# [The data]
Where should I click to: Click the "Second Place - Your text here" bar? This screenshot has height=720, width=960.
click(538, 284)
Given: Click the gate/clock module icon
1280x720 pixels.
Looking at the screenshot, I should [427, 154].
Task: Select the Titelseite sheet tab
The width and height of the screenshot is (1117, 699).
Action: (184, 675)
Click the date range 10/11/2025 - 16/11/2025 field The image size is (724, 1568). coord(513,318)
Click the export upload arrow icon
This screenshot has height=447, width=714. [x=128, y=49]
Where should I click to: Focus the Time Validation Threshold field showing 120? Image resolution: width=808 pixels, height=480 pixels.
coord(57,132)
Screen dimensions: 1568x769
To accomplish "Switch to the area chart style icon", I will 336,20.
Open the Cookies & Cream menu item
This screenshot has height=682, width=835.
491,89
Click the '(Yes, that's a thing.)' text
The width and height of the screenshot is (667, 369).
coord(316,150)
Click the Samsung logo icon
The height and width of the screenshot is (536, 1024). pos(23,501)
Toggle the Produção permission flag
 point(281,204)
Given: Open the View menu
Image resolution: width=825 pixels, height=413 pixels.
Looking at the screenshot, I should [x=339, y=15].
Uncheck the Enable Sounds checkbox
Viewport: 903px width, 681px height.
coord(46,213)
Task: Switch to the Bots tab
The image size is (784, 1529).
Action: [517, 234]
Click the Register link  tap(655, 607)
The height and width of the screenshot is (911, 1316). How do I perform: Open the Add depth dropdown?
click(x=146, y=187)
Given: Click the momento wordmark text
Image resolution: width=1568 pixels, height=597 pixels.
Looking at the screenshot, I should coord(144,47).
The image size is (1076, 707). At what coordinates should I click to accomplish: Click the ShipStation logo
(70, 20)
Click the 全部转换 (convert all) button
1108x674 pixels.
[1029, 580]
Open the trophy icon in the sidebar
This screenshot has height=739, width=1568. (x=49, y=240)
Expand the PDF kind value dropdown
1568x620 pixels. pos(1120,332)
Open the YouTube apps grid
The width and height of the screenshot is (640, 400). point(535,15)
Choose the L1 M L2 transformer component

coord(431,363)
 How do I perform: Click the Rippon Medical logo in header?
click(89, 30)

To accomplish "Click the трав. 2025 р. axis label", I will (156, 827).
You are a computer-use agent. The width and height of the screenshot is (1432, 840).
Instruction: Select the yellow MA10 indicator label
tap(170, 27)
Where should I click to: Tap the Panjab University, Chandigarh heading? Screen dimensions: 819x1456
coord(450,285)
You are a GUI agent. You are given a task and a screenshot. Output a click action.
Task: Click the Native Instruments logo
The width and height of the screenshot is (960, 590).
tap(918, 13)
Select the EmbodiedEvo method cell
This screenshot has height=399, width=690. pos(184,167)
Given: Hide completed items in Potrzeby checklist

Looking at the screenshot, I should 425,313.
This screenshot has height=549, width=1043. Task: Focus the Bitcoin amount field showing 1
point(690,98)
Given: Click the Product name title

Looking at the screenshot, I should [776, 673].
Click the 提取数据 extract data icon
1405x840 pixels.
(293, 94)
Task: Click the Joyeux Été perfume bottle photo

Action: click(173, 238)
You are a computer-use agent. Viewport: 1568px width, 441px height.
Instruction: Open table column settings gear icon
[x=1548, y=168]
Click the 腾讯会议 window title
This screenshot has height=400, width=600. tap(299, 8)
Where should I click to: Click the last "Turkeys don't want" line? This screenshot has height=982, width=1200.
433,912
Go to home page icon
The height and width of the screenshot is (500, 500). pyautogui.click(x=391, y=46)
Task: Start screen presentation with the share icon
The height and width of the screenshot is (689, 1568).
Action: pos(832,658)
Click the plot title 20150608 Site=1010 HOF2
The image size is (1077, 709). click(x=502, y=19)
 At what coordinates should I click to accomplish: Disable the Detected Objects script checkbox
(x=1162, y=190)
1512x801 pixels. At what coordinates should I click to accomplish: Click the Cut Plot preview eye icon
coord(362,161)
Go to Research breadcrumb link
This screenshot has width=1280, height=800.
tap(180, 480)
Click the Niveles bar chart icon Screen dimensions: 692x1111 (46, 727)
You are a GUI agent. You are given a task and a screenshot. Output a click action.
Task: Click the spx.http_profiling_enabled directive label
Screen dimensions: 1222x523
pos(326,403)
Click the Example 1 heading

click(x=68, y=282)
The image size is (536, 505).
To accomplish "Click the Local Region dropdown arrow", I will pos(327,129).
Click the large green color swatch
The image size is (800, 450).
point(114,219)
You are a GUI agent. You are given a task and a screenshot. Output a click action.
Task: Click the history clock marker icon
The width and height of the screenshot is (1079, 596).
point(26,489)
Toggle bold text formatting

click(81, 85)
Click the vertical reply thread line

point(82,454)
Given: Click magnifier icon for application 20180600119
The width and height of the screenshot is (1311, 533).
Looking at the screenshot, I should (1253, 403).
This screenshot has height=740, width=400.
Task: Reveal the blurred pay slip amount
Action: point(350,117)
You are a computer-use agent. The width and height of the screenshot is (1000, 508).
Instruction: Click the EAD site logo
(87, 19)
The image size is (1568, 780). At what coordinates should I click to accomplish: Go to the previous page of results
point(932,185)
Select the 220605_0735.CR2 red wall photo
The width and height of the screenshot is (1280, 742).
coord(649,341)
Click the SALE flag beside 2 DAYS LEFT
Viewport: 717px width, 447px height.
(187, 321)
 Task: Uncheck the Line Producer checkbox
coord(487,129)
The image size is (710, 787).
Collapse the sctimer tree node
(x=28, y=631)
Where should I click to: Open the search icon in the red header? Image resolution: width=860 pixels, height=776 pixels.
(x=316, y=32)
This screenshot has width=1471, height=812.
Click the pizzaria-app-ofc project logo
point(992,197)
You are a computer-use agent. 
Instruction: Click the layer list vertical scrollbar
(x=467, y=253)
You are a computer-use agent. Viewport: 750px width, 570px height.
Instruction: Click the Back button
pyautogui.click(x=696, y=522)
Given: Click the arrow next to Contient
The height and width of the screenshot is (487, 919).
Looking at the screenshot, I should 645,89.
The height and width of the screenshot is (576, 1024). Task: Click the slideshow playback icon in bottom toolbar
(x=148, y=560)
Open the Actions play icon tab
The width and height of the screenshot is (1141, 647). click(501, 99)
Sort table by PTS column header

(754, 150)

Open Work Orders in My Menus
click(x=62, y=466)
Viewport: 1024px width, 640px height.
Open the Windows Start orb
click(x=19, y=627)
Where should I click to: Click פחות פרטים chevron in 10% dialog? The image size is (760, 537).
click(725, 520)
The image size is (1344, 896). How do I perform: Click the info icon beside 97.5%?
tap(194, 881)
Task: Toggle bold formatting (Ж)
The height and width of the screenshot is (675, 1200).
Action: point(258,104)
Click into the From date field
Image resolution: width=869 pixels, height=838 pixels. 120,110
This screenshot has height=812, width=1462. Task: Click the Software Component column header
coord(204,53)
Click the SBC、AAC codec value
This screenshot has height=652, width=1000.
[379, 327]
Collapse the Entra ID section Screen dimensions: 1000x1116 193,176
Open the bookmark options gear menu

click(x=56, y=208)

# [Exercise requirements]
Look for the string "clock" in the listing above and copy every line holding it.

# [Output for this task]
Given: Click the gate/clock module icon
Task: Click the history clock marker icon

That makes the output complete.